Write each line out exactly, from the one containing "Task: Click the download" through the final line of the data, and keep pictures out of the copy.

───── GIVEN RECORDS

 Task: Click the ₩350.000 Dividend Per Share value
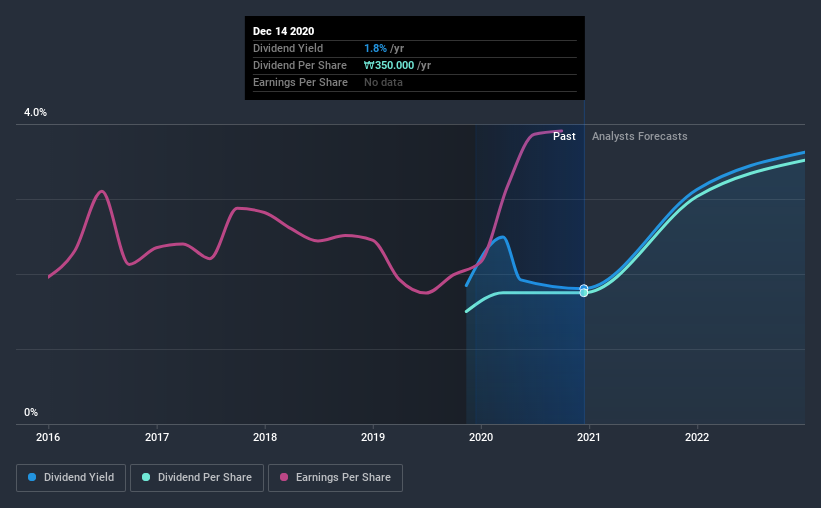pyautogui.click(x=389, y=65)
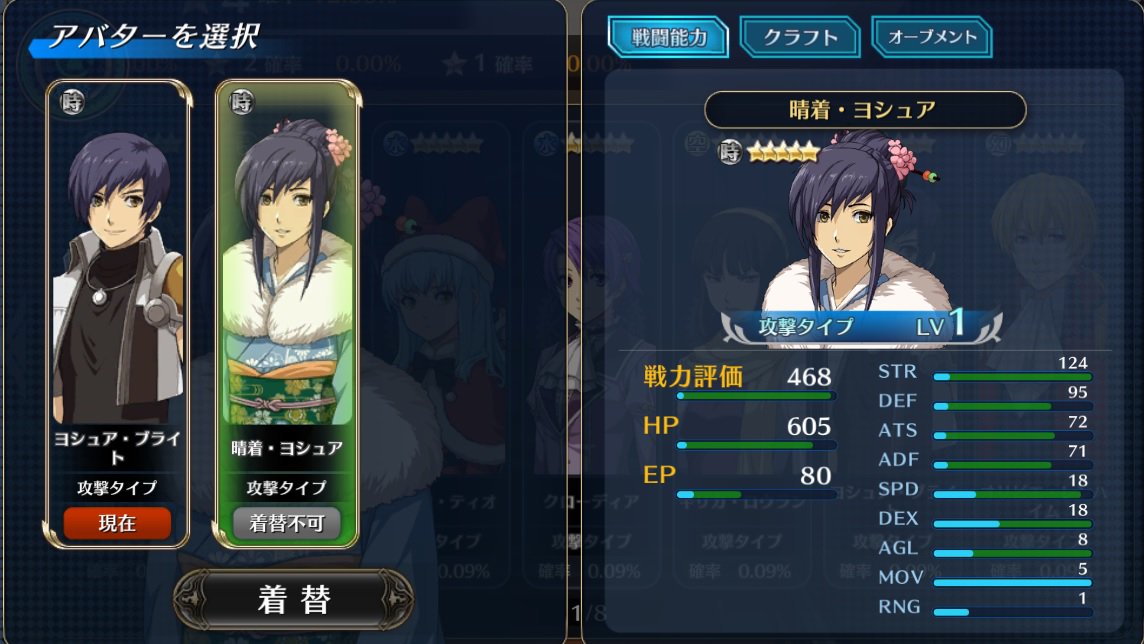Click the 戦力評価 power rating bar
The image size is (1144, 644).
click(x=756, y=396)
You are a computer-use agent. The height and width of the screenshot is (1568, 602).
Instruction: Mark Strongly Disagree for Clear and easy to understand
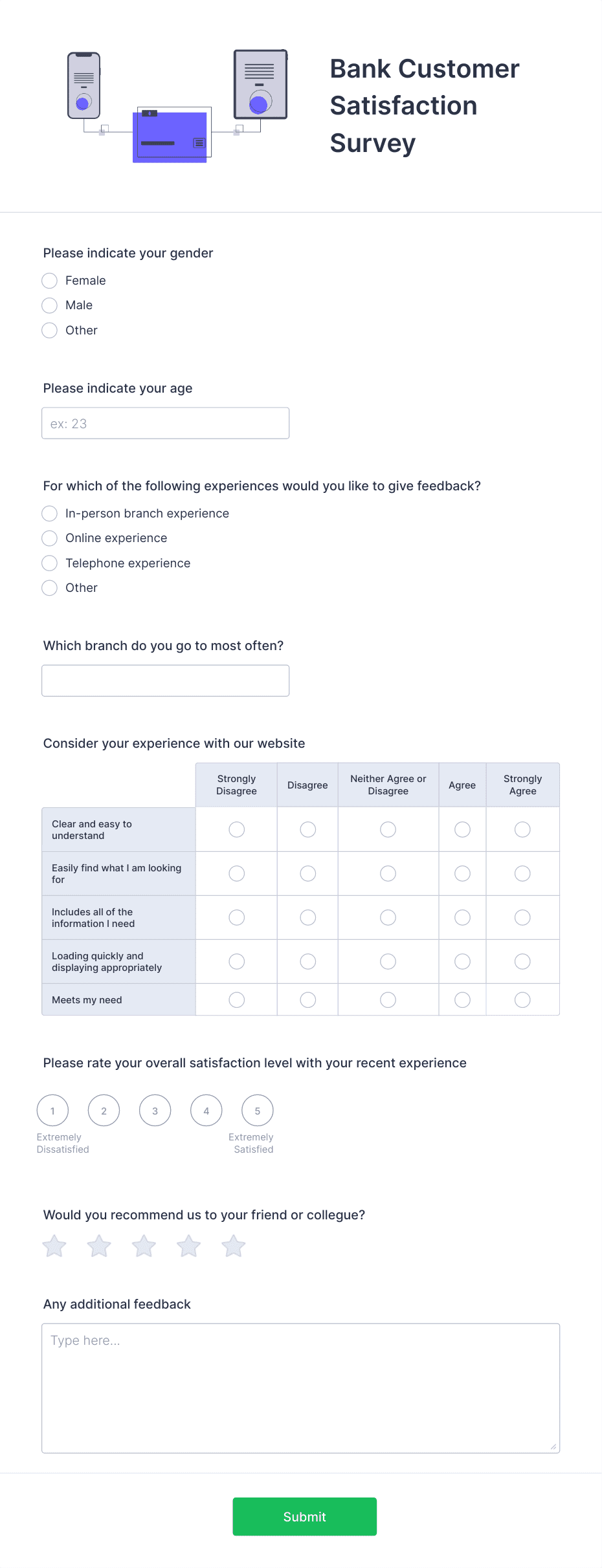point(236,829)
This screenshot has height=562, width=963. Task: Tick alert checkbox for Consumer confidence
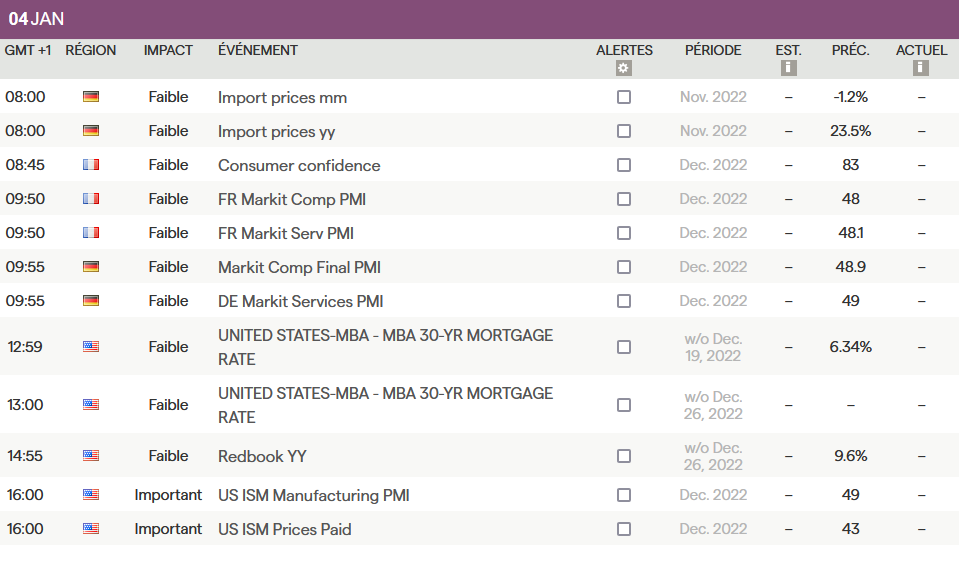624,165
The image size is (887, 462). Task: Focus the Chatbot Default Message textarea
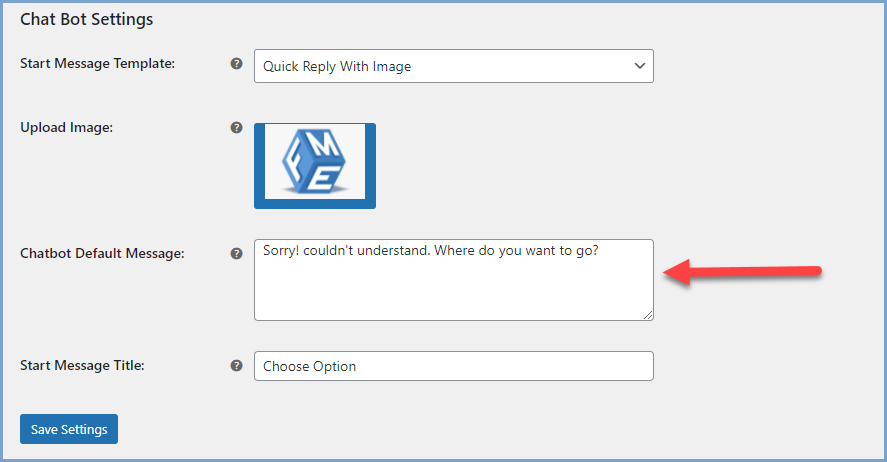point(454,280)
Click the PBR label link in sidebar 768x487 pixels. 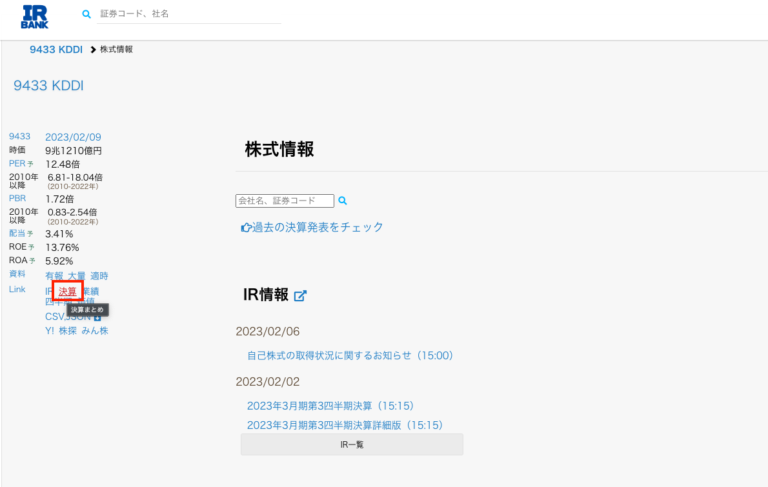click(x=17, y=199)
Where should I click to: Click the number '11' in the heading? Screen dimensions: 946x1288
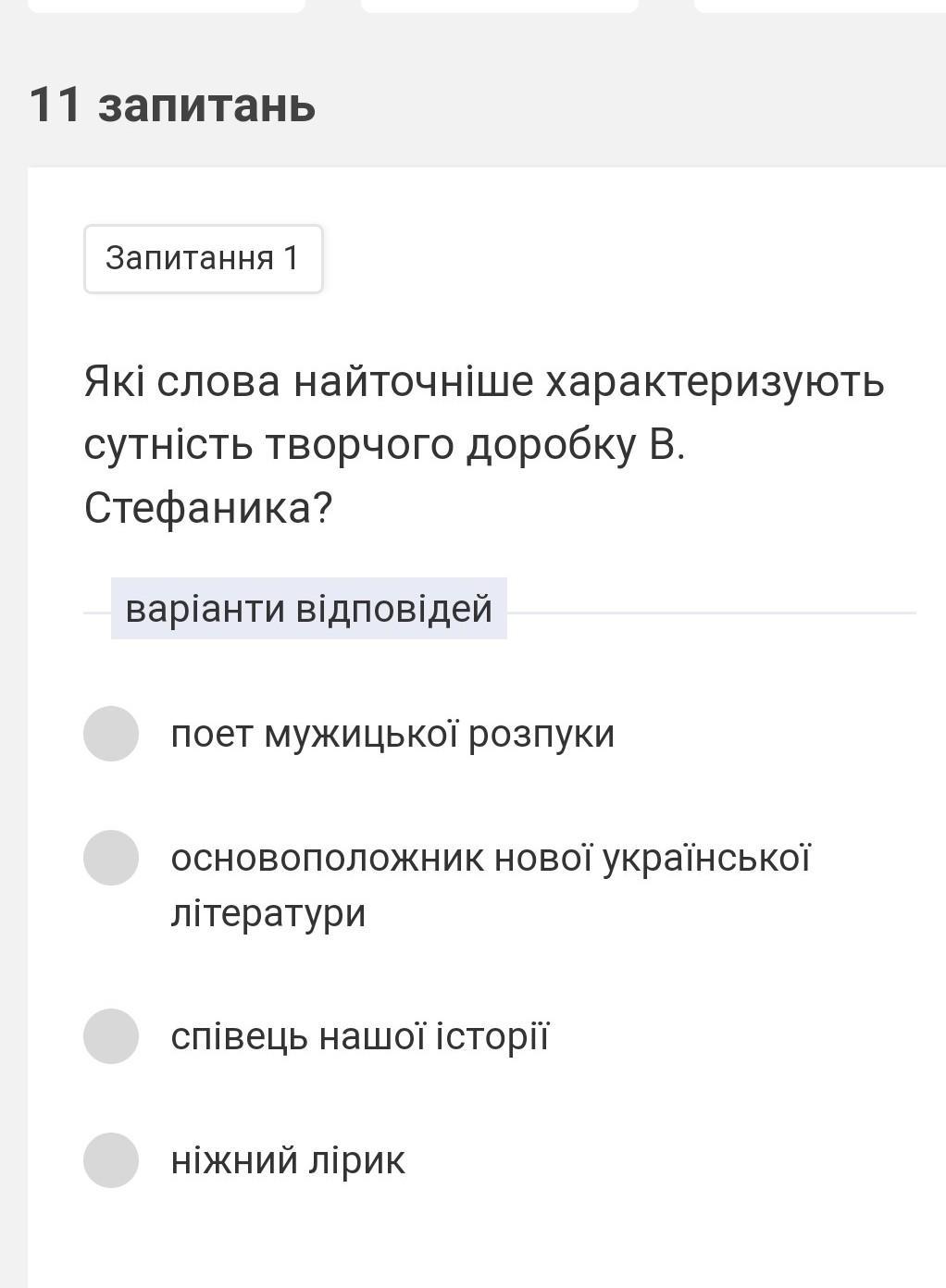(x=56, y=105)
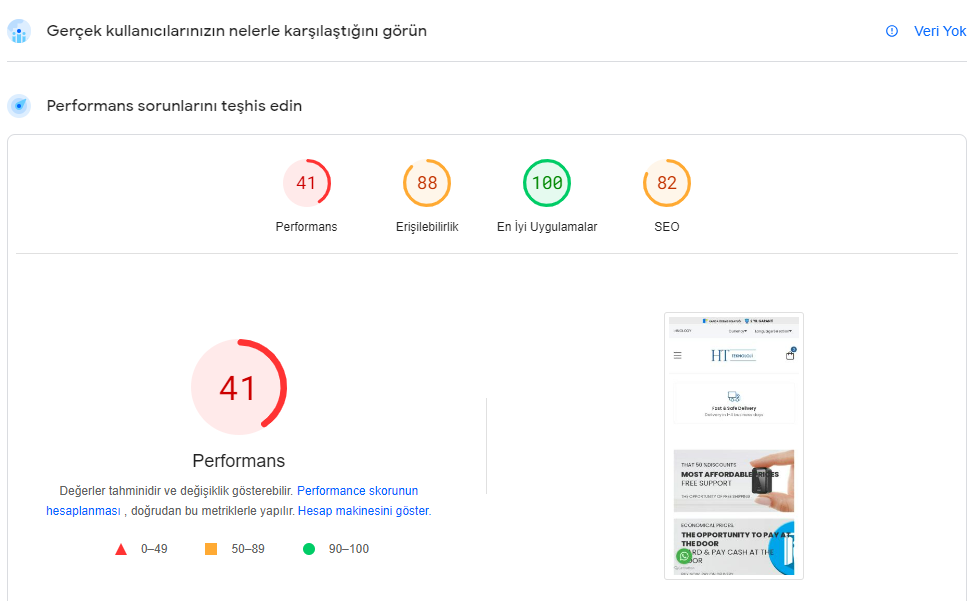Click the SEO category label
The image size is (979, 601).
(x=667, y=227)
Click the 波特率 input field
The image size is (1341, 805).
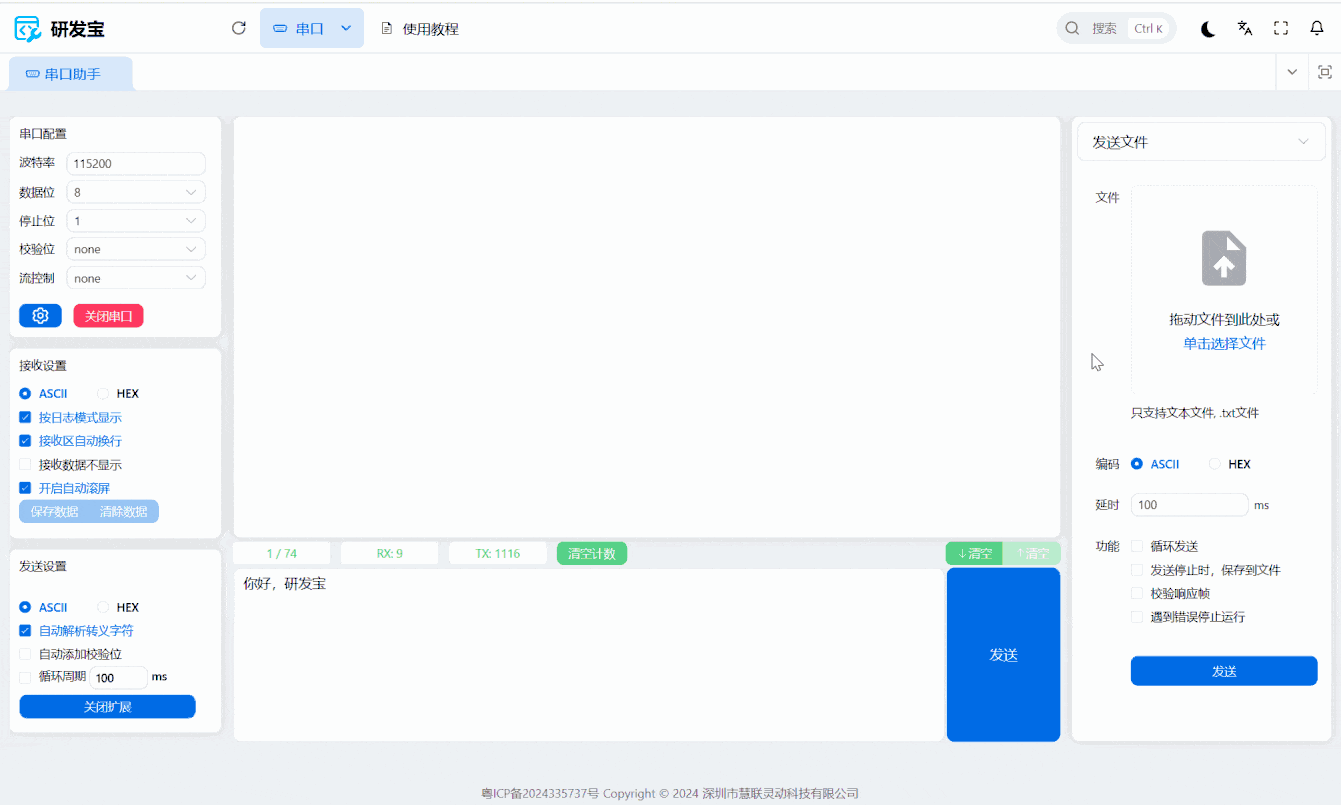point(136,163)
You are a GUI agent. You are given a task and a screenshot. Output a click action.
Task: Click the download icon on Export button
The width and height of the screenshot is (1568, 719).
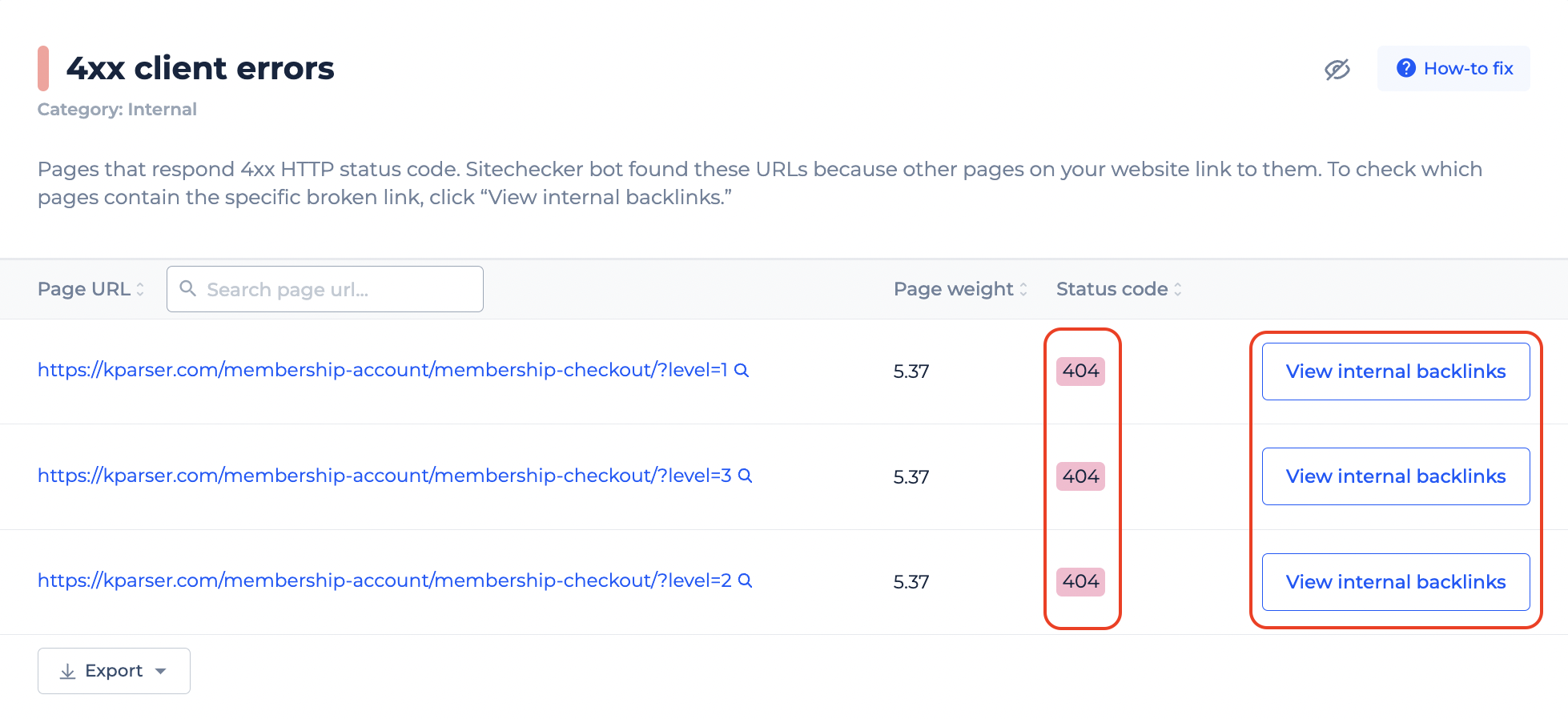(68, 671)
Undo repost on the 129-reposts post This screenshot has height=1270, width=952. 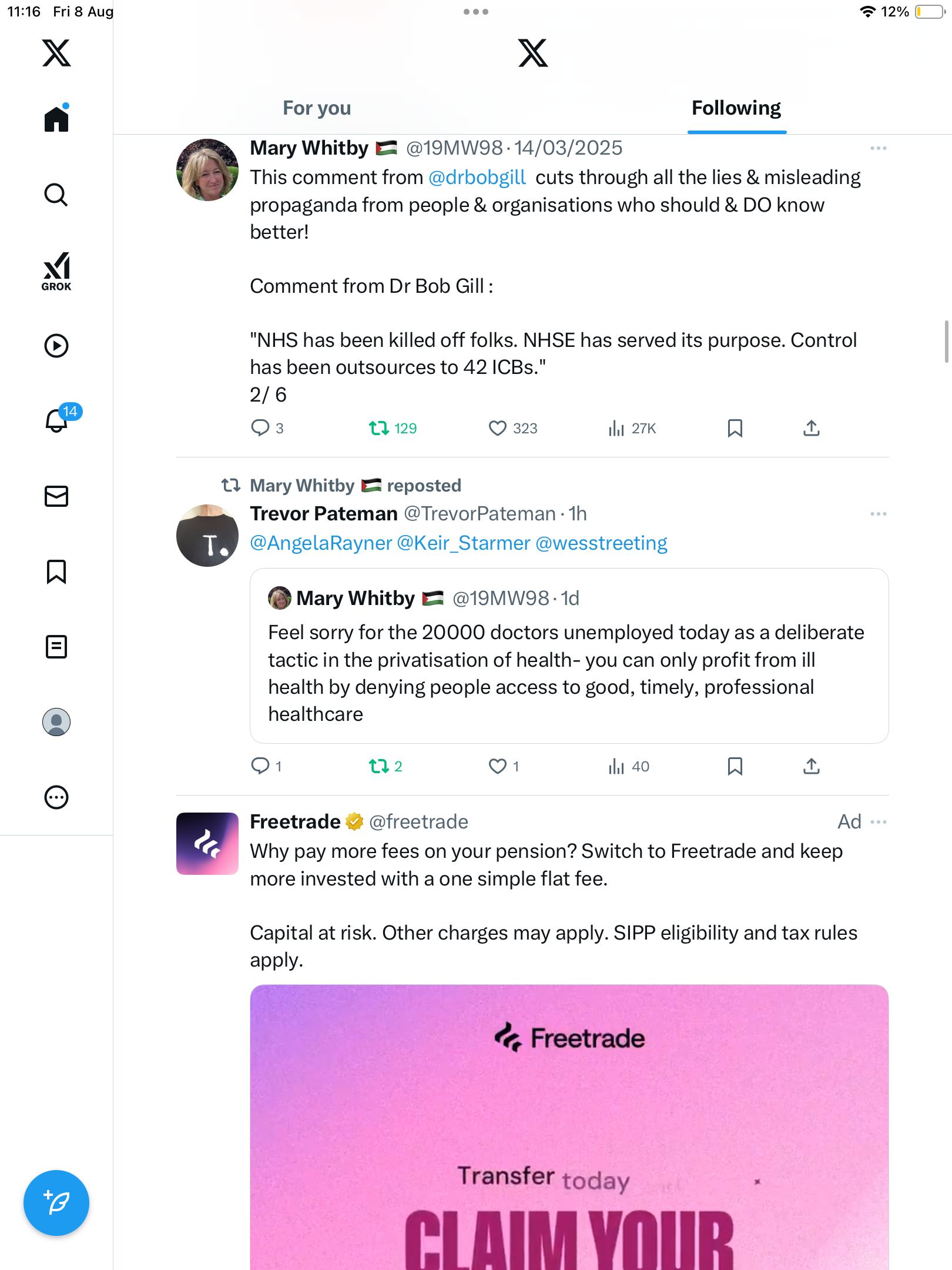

──────────

→ **TASK SOLUTION**:
Task: Click the download icon on Export button
The width and height of the screenshot is (1568, 719).
(68, 671)
Undo repost on the 129-reposts post This screenshot has height=1270, width=952. 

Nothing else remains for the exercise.